Copy word for word the stretch of the retirement article below from "Challenges facing South" through "monthly state pension.".

SELECTED TEXT:
=== Section Start ===
How to avoid falling off the retirement cliff
Otto von Bismarck, the first chancellor of united Germany, designed the concept of “retirement” in 1881. The ideal time, he said, would be 70 years. Back then, people simply didn’t retire. It was a revolutionary idea given that the life expectancy of a German worker was around 45.
Bismarck, and others who followed suit, didn’t expect workers to outlive their retirement savings. But with the phenomenal advances in medicine, increased longevity is now a reality which poses a serious welfare challenge.
The Baby Boomers retirement conundrum is a story which has been widely told. Baby Boomers refers to a generation of people born in the 1940s to the early 1960s. This generation has reached the traditional retirement age of 60 to 65 and yet are reluctant or unable to retire.
The effect of this is twofold: individuals are living longer which results in higher medical and living expenses and countries have to plan for the increased number of older people while the Millennials (people born in the 1980s to 2000s) is faced with looking after ageing parents.
Challenges facing South Africa
Firstly, the country faces a bigger bill to support a growing older population. The number of people reaching retirement age is increasing (the accepted norm is that people retire between the ages of 60 and 65). People over the age of 60 with no other means of financial income qualify for a monthly state pension.
Secondly, South Africa suffers from a poor savings culture. Many people are living beyond their means and getting caught in the debt trap. Ultimately, the burden on government’s limited resources increases as individuals become more reliant on public services when they enter retirement age.
Impact on our economy
South Africa’s population is ageing, with 8% of the total aged 60 or older. The overall country life expectancy rates have been climbing steadily again, and now stand at 59.7 years for males and 65.1 years for females.
The bulging numbers of retiring people is a precursor for a host of socioeconomic challenges. These include a rising pension bill for an already pressured public purse. About 3.1 million South Africans depend on older persons grant. This number is expected to rise to 7 million by 2030.
While the number of retiring people is rising the taxpaying base is not growing and unemployment numbers remain high. The number of individual taxpayers decreased by 13% from 5.5 million during the 2013/14 tax year to about 4.7 million during the 2014/15 tax year.
Rising retirement numbers are also known to result in a significant loss of expertise (the “brain drain”). The problem becomes more acute when the loss of skill due to retirement exists alongside a poor education, skills feeder-system.
So what are the solutions?
Ultimately, the idea that everyone is willing or able to retire at 60 or 65 is an illusion and the situation calls for innovative solutions from different stakeholders – employers, the financial industry and the public sector:
- Organisations could create a mentorship programme where older workers could transfer much needed skills and experience to a younger generation. This wouldn‘t only address the country’s high unemployment rate, but also the mass of unskilled, young individuals.
- Phased-in retirement could be considered. This is where the person entering into retirement isn’t permanently on the books of the company, but is rather retained as a contractor.
- Retirees should also be encouraged to embark on a second, self-employed career to keep cash-flow going.
=== Section End ===
DATASET SECTION:
=== Section Start ===
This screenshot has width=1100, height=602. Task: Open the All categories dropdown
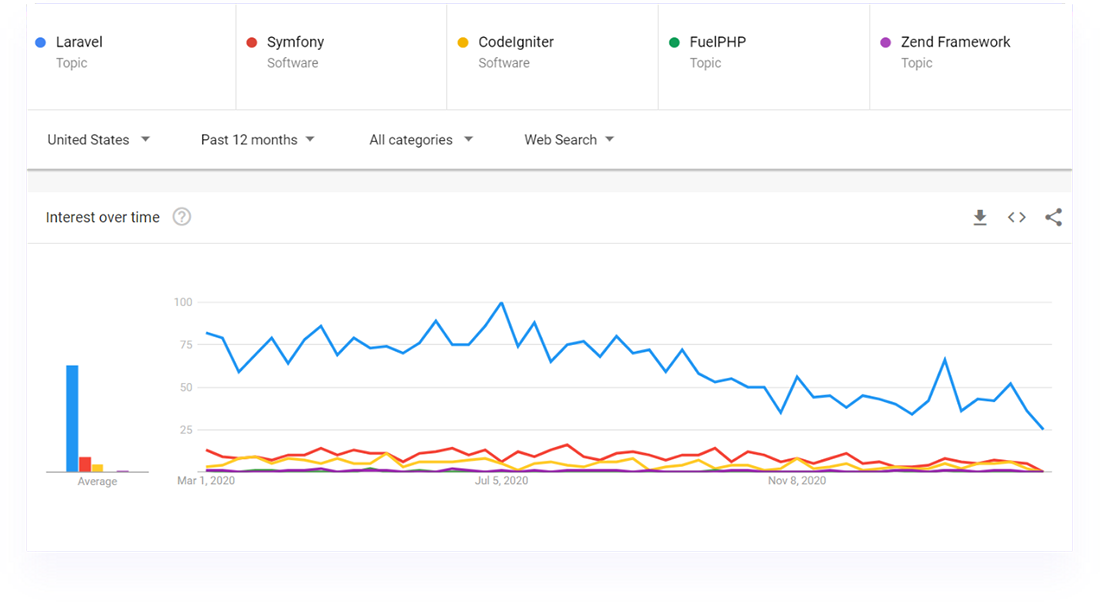coord(420,139)
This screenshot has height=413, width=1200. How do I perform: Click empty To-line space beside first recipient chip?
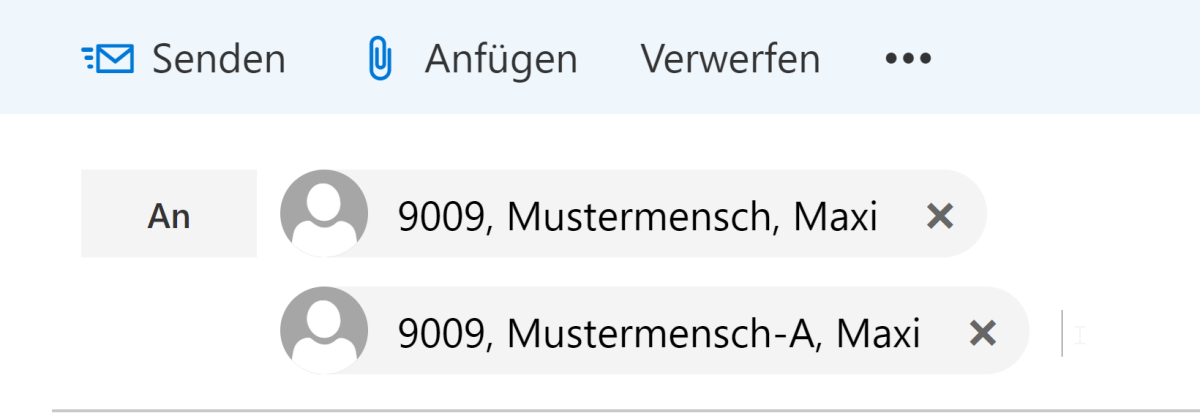tap(1090, 214)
=== Section End ===
FINAL ANSWER:
Challenges facing South Africa
Firstly, the country faces a bigger bill to support a growing older population. The number of people reaching retirement age is increasing (the accepted norm is that people retire between the ages of 60 and 65). People over the age of 60 with no other means of financial income qualify for a monthly state pension.